:: Extracted information ::

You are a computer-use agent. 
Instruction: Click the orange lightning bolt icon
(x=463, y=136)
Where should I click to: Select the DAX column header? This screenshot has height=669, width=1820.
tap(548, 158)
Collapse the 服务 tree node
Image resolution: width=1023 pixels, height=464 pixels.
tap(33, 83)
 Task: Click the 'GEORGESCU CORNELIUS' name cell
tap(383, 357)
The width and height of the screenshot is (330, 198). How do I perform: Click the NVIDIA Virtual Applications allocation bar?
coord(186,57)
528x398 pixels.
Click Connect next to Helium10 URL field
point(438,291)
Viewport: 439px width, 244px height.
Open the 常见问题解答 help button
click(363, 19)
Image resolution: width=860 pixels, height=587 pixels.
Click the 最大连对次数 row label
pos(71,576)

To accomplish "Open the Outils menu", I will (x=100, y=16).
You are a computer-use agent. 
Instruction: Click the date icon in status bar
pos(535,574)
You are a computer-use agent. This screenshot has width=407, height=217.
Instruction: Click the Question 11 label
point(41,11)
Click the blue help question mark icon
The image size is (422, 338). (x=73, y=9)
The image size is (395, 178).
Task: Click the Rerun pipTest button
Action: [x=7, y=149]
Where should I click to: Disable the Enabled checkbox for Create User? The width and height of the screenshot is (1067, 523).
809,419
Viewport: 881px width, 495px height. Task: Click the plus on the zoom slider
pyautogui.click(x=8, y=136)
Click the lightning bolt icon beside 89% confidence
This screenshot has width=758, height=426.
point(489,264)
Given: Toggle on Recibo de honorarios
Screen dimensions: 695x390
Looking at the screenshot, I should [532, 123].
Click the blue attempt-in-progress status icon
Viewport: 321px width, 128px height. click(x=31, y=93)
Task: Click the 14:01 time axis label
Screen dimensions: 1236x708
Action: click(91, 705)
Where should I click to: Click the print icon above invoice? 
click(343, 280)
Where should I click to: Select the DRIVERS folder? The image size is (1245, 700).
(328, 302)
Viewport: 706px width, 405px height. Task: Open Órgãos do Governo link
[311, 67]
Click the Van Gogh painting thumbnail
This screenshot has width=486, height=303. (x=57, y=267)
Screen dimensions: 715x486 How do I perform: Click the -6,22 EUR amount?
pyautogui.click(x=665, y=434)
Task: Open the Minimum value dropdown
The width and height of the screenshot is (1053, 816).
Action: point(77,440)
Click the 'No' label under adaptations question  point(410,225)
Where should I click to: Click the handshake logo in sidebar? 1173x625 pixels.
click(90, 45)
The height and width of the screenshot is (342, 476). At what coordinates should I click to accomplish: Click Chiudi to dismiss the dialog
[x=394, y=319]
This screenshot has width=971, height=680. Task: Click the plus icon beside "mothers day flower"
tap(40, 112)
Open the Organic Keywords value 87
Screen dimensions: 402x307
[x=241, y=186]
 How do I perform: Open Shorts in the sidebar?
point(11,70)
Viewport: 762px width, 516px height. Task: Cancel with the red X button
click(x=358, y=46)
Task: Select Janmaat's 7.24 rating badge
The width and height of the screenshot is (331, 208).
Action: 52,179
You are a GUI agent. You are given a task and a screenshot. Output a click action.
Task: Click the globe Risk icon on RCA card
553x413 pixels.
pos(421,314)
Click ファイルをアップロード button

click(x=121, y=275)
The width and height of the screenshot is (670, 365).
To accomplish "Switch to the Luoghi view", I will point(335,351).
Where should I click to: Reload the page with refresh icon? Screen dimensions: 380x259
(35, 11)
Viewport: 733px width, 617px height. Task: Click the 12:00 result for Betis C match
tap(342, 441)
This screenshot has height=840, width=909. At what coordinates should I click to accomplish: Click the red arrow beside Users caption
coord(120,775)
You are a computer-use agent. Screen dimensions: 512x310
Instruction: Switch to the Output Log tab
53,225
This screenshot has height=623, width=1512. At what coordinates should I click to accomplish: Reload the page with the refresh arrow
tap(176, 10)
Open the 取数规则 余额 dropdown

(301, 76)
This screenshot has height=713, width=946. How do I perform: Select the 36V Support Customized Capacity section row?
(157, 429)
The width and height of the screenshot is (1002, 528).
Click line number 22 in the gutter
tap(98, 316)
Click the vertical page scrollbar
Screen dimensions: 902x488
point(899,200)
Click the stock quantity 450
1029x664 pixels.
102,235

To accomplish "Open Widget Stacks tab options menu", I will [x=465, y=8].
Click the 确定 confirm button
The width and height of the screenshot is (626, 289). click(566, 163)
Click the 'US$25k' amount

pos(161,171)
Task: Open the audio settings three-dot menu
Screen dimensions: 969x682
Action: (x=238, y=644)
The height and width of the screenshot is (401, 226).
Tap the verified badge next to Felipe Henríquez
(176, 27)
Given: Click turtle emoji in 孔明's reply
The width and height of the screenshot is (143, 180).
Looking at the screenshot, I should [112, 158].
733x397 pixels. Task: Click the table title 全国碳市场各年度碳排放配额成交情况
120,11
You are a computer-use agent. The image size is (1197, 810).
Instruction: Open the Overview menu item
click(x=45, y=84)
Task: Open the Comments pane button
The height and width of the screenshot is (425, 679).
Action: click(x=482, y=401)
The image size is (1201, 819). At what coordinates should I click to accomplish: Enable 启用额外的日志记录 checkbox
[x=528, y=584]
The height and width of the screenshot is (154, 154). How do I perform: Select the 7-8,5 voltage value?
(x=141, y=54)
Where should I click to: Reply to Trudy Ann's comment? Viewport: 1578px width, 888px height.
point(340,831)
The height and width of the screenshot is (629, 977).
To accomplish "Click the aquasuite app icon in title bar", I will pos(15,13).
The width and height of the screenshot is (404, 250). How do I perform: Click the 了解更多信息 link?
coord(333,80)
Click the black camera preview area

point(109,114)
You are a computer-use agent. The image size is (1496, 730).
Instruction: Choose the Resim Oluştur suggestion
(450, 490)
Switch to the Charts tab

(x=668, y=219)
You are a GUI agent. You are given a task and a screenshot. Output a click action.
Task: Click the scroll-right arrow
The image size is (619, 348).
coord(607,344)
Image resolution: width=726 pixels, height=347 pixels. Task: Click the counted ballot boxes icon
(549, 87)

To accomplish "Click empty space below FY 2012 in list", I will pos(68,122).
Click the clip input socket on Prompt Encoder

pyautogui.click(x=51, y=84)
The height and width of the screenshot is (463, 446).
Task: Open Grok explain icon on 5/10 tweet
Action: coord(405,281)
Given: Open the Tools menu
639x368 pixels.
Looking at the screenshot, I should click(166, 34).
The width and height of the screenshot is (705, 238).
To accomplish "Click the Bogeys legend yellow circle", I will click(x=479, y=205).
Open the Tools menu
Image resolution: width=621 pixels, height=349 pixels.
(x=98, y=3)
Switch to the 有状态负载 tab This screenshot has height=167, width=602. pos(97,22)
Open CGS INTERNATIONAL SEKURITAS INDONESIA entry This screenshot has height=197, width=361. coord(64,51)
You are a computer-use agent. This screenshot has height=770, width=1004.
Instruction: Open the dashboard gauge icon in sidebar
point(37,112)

:::

> [Your goal] The lines above, starting at the one with "Viewport: 762px width, 516px" and ending at the one with "The width and height of the screenshot is (670, 365).", are the only ones to return, exactly as written.

> [Exercise answer]
Viewport: 762px width, 516px height. Task: Cancel with the red X button
click(x=358, y=46)
Task: Select Janmaat's 7.24 rating badge
The width and height of the screenshot is (331, 208).
Action: 52,179
You are a GUI agent. You are given a task and a screenshot. Output a click action.
Task: Click the globe Risk icon on RCA card
553x413 pixels.
pos(421,314)
Click ファイルをアップロード button

click(x=121, y=275)
The width and height of the screenshot is (670, 365).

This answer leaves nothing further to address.